__Action item__: Give the lines again exactly as they appear, beginning at the one with "July 16, 2020 at 4:11 AM (74, 2099)" and ending at the last line of the records.
── Data listing ──
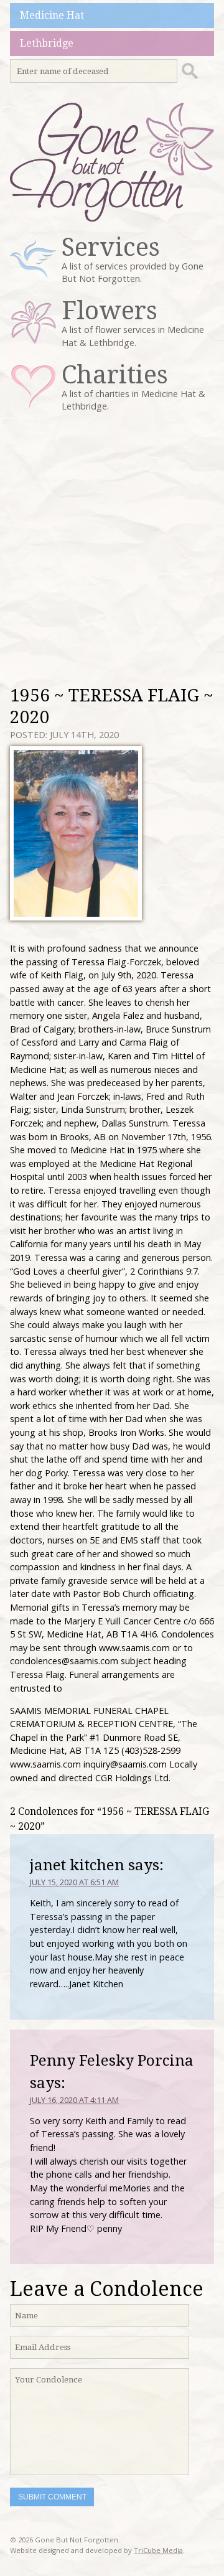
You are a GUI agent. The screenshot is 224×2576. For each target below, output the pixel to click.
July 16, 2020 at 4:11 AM (74, 2099)
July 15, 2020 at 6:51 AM (74, 1882)
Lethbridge (46, 43)
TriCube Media (158, 2550)
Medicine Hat (52, 15)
───
__Solution for this problem__:
July 16, 2020 at 4:11 AM (74, 2099)
July 15, 2020 at 6:51 AM (74, 1882)
Lethbridge (46, 43)
TriCube Media (158, 2550)
Medicine Hat (52, 15)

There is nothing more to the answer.